When a data loader runs successfully, its output is saved to the cache within the source root, typically docs/.observablehq/cache.

Observable Framework considers the cache “fresh” if the modification time of the cached output is newer than the modification time of the corresponding data loader. So, if you edit a data loader (or update its modification time with touch), the cache is invalidated. When previewing a page that uses the data loader, the preview server will detect that the data loader was edited and automatically run it, pushing the new data down to the client and re-evaluating any referencing code — no reload required!

To purge the data loader cache, delete the cache. For example:

rm -rf docs/.observablehq/cache

Building

A data loader is run during build if and only if its corresponding output file is referenced in at least one page. Observable Framework does not scour the source root (docs) for data loaders.

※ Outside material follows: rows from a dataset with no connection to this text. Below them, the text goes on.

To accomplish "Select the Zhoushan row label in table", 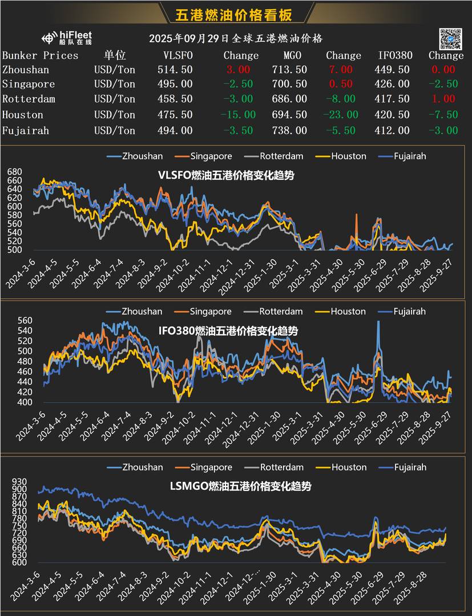I will pos(26,70).
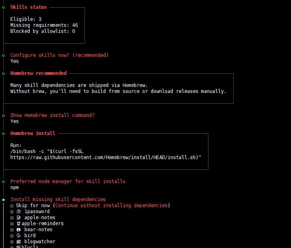
Task: Click the npm answer under Preferred node manager
Action: [14, 188]
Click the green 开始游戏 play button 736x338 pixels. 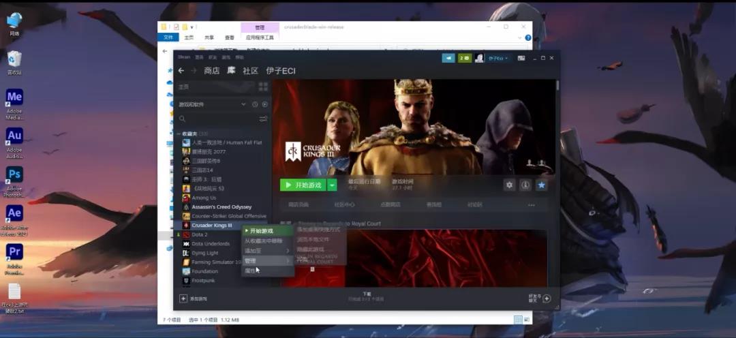click(x=303, y=185)
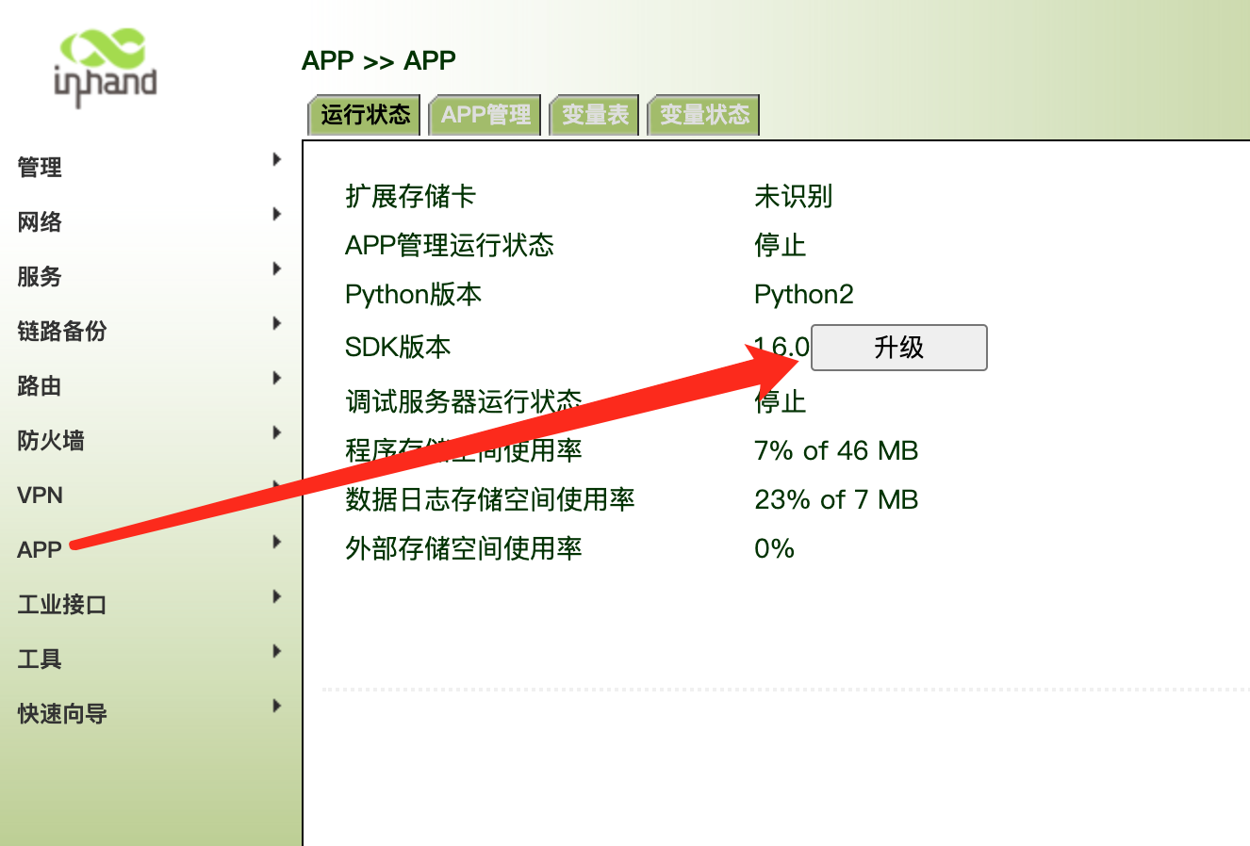This screenshot has width=1250, height=846.
Task: Click the APP >> APP breadcrumb heading
Action: tap(379, 60)
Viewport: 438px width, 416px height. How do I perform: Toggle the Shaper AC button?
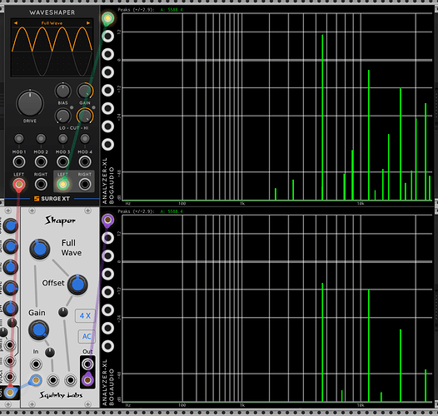pyautogui.click(x=87, y=336)
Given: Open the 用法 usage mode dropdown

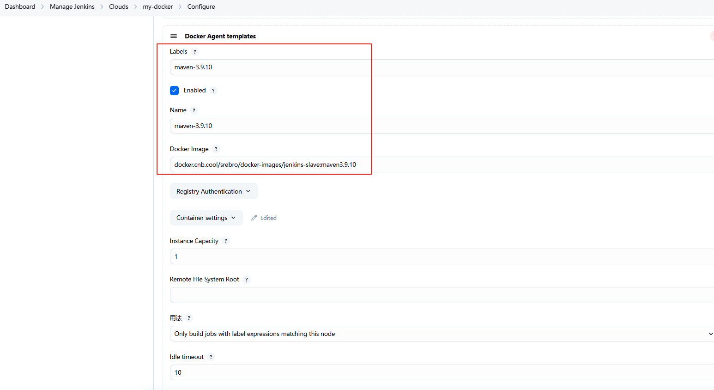Looking at the screenshot, I should pyautogui.click(x=441, y=334).

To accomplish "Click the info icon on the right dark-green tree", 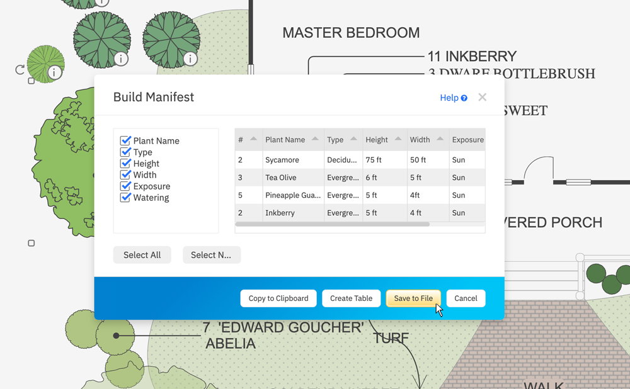I will click(190, 59).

The data loader cache is respected during build. This allows you to bypass some or all data loaders during build, if the previously built data is still fresh. To force Observable Framework to use the data loader cache, ensure that the modification times of the cache are greater than those of the data loaders, say by using touch on all files in the cache.

find docs/.observablehq/cache -type f -exec touch {} +

Errors

When a data loader fails, it must return a non-zero exit code. If a data loader produces a zero exit code, Observable Framework will assume that it was successful and will cache and serve the output to the client. Empty output is not by itself considered an error; however, a warning is displayed in the preview server and build logs.

During preview, data loader errors will be shown in the preview server log, and a 500 HTTP status code will be returned to the client that attempted to load the corresponding file. This typically results in an error such as:

RuntimeError: Unable to load file: quakes.csv

When any data loader fails, the entire build fails.